I found Brian and we chatted while he went to the service deparment and got a full set of rubber mats for a Subaru Ascent he was delivering soon, and we discussed Cadillacs, Town Cars, the state of the crossover and other important stuff. I inspected the Ascent as he was equipping it. Not a bad vehicle, not a sports car, but lots of room. This one was brand new, in a rather nice mocha color, with a two tone ivory and black interior.

Subarus do seem to be rather honest vehicles, though the sportsy outdoorsy advertising does get a little old sometimes. But I enjoyed the new flat six Outback I tried out a few years ago. I liked it a lot more than I thought I would-perhaps because it’s one of the few honest to God station wagons left, albeit not marketed as such.

But as you may surmise, my first love is domestic luxury, so Cadillacs were discussed. The Ascent fully accessorized, we went inside the showroom to yak, and Brian asked if I wanted to try out the CT6. With a twin turbo V6, room and style to shame the snazziest combover. Hmm. Gee. OK.

This was an approximately 85-90K car when new, so it was supremely ritzy. Power retractable sun screens for the rear passenger doors, power retractable sunscreen for the rear window. Two power sunroofs, front and rear, with power sunshades for each. Heated, cooled, massaging seats. The massaging seats were particularly swell. I remember driving a brand new 2018 Continental a few years ago, engaging the massaging seats, and accidentally almost driving to Maysville as a result. But I digress.

When the CT6 appeared in 2016 and the Continental appeared the following year, I was all excited. New, top of the line, large luxury sedans from Lincoln and Cadillac, awesome! It would be like an all-new king of the hill, like back in the ’70s between the Mark IV and the Eldorado!

Alas, it was not to be, as the sheep that drive modern leases, oops, I mean, sales, gravitate to various and sundry combovers that the fat, old buyers can fit their cabooses into without tripping and needing to activate their medic alert bracelet, or have someone bring them a bag of Butterburgers from Culvers. Oops, did I say that out loud? I usually just think it in silent frustration.

Anyway, the new big sedans did not last, with the CT6 zapped after 2020 (except in China, naturally, where a four-cylinder hybrid version is still available) along with the Continental. Though it saddened your author, I can’t fault their logic. If the small SUVs sell, that’s what they’ll offer.

At least Cadillac still offers sedans, Lincoln killed them all. Like a giant middle finger to people who don’t want SUVs. Swell! But I digress. Unless the market changes, the 2016-20 CT6 will be the last traditional Cadillac: Long wheelbase, big seats, super comfortable, and lots of oomph. The remaining sedans are just too small to give the usual Cadillac space and smooth ride-except perhaps the Escalade, if you’re feeling adventurous and want to include SUVs.

What the task asks:
Could you retype the Cadillac CT6 passage between "At least Cadillac" and "to include SUVs.", inclusive?

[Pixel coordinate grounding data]
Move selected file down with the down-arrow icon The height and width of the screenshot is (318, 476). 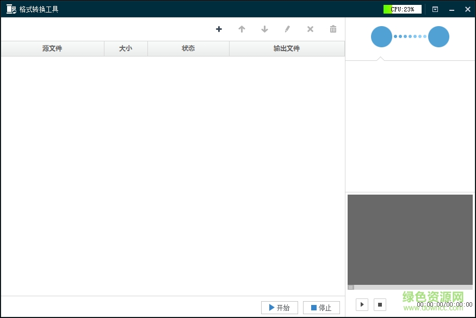[x=264, y=29]
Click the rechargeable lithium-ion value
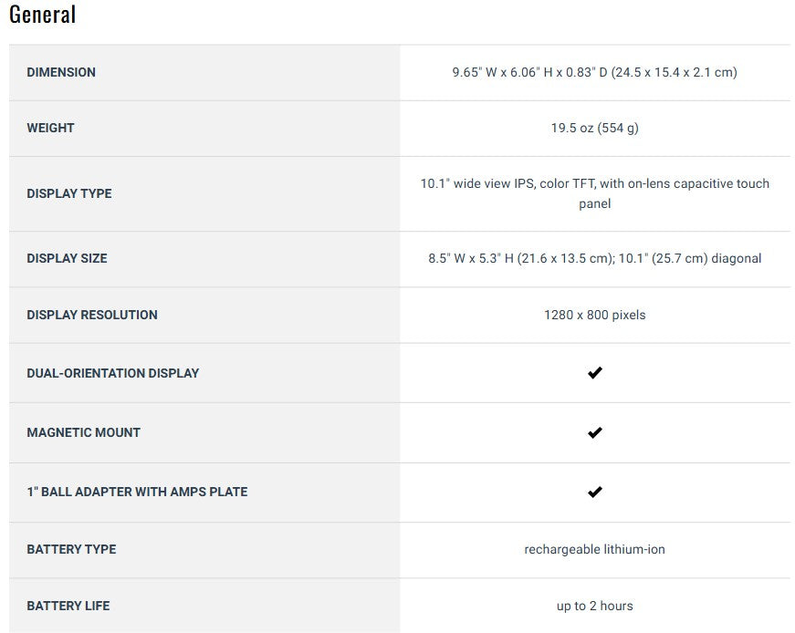Screen dimensions: 795x633 [594, 549]
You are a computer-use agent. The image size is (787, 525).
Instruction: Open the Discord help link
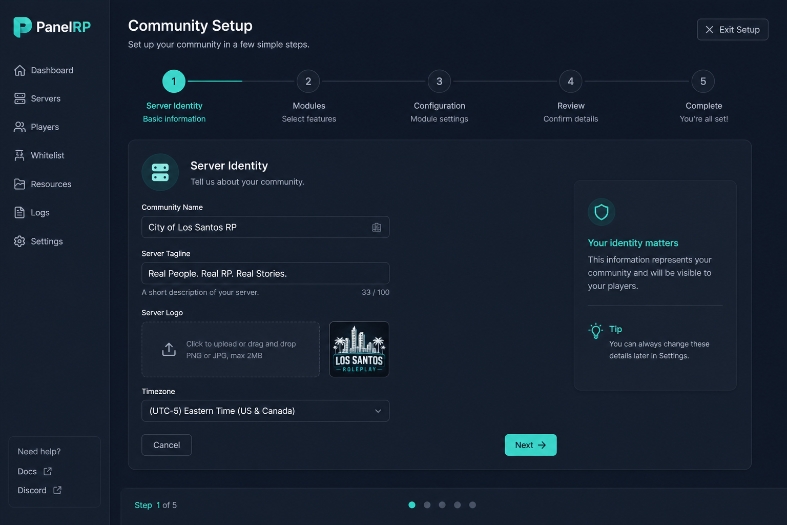(39, 490)
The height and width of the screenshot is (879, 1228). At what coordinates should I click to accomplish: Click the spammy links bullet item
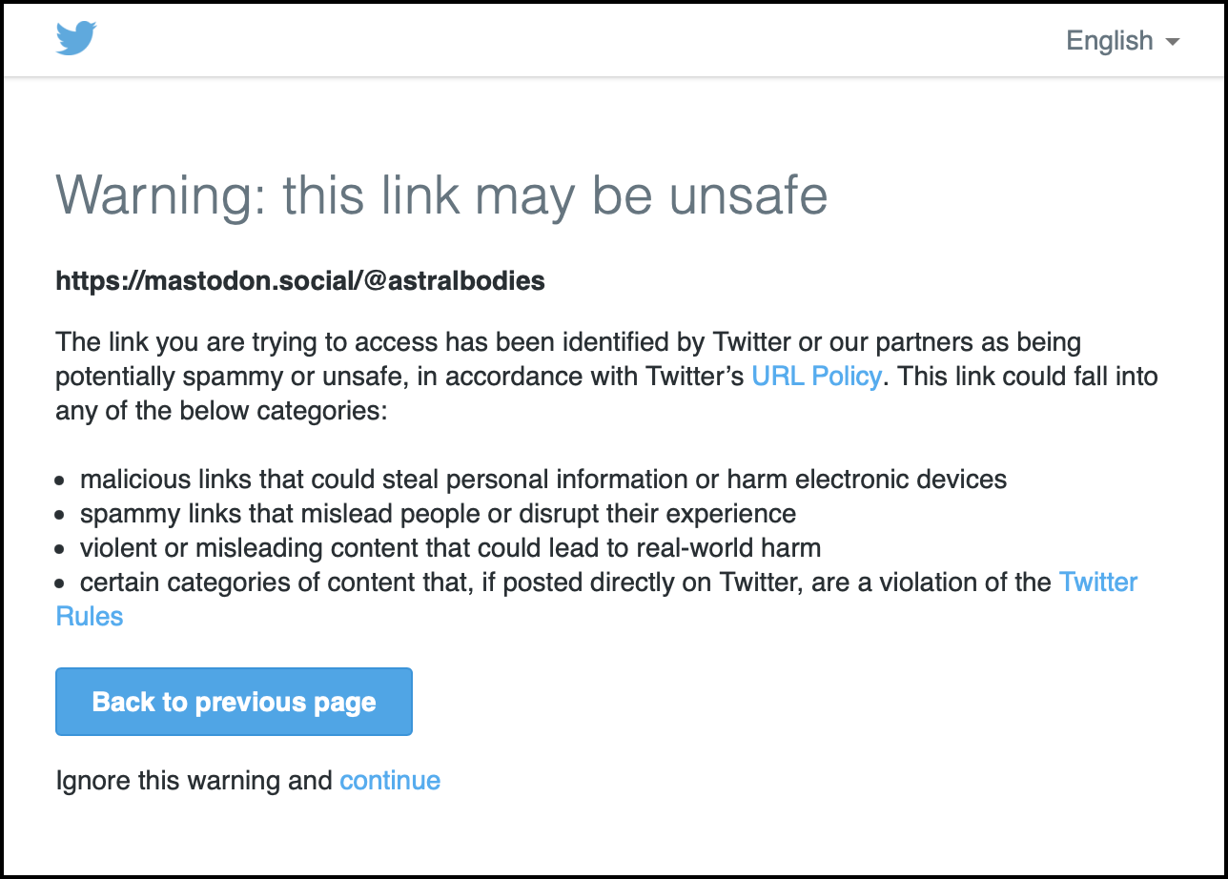tap(438, 513)
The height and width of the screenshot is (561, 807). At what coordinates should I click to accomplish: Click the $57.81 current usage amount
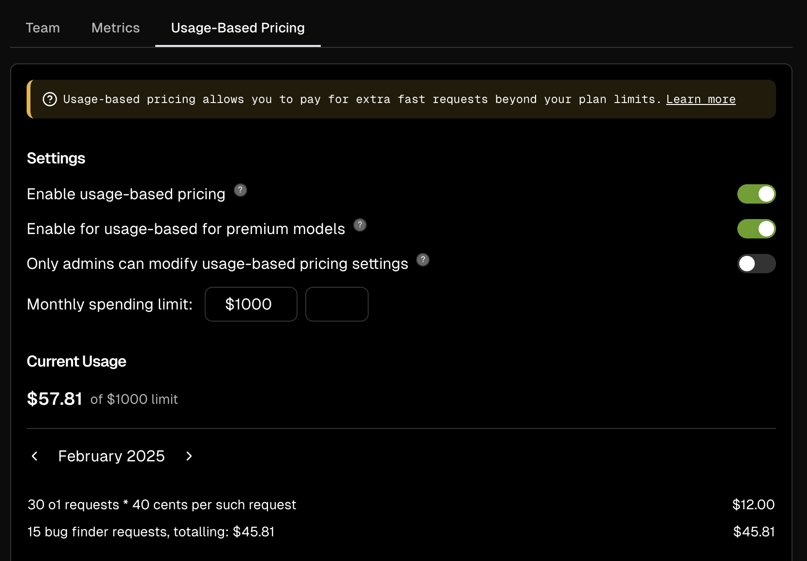55,399
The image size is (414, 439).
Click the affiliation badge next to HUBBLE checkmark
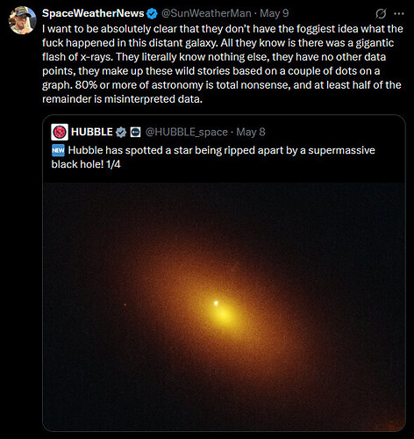click(x=135, y=133)
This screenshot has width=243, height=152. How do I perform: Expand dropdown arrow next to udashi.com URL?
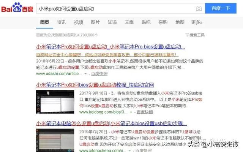click(85, 74)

Result of the exercise:
At least Cadillac still offers sedans, Lincoln killed them all. Like a giant middle finger to people who don’t want SUVs. Swell! But I digress. Unless the market changes, the 2016-20 CT6 will be the last traditional Cadillac: Long wheelbase, big seats, super comfortable, and lots of oomph. The remaining sedans are just too small to give the usual Cadillac space and smooth ride-except perhaps the Escalade, if you’re feeling adventurous and want to include SUVs.